▸ **ACTIVITY**:
Locate every line below that contains the word "agent" and copy it.

BEGIN

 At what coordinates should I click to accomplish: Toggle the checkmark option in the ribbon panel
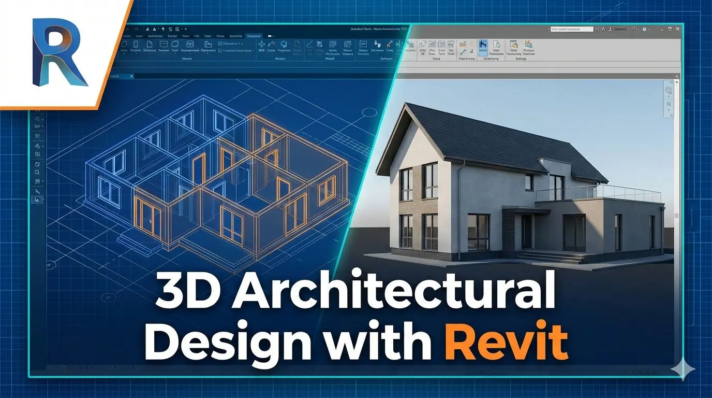click(462, 53)
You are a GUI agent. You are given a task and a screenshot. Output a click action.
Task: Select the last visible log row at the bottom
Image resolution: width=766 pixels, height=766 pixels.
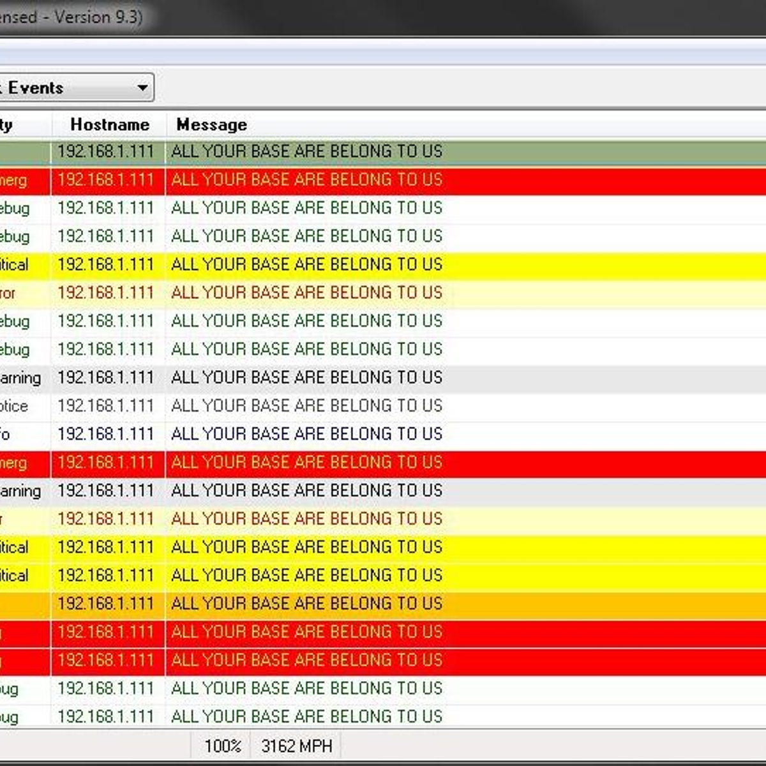tap(306, 716)
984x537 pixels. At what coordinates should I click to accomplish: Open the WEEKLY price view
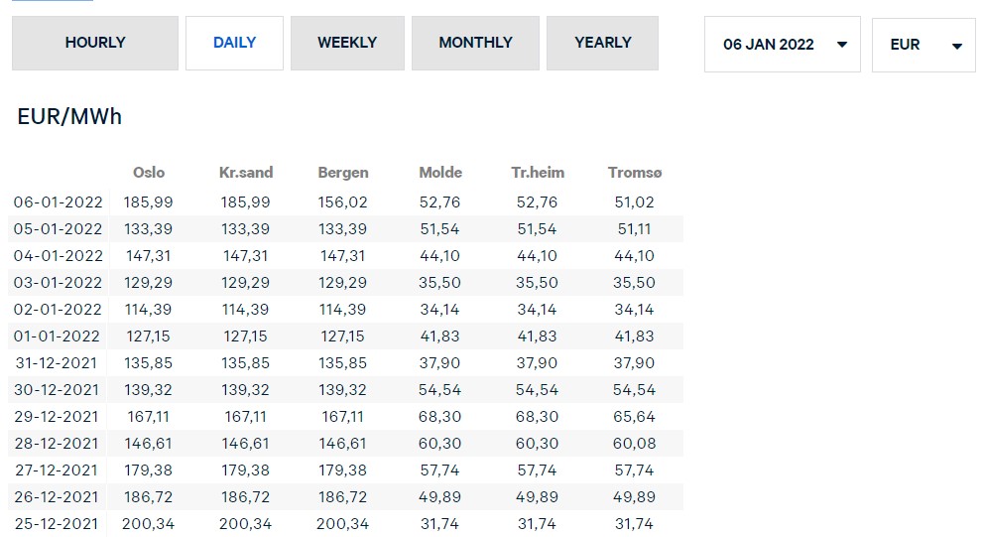tap(347, 43)
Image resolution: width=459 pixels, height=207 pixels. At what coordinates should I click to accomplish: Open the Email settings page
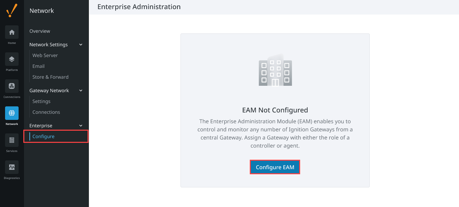[x=39, y=66]
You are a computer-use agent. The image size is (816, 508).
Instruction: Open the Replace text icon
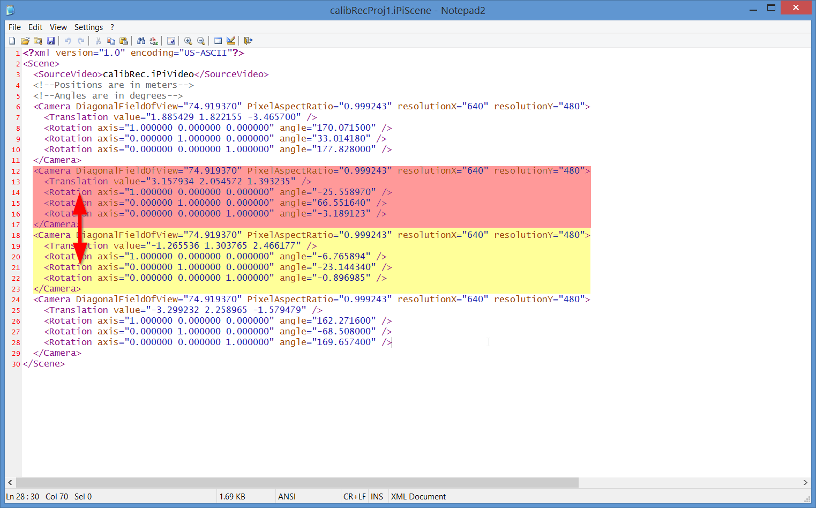154,41
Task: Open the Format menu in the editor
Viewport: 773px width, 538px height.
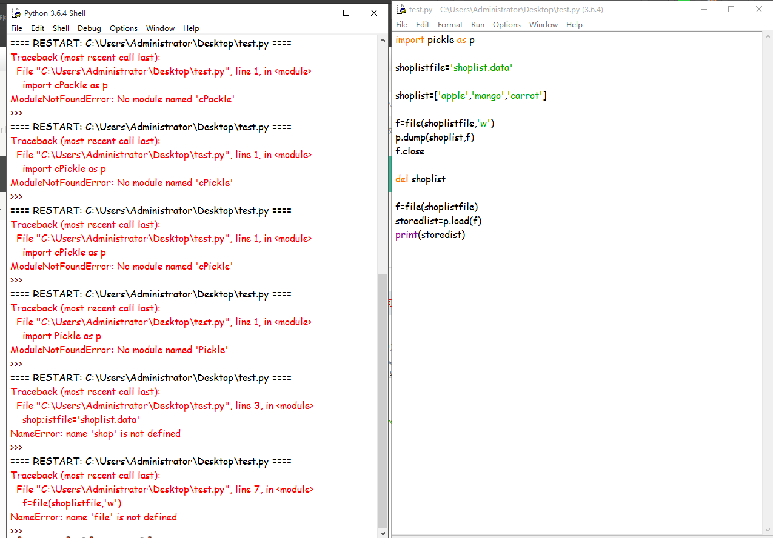Action: (450, 25)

END

▸ **WRITTEN ANSWER**:
You are a GUI agent. You are given a task and a screenshot. Output a click action.
You are a computer-use agent. The image size is (816, 508).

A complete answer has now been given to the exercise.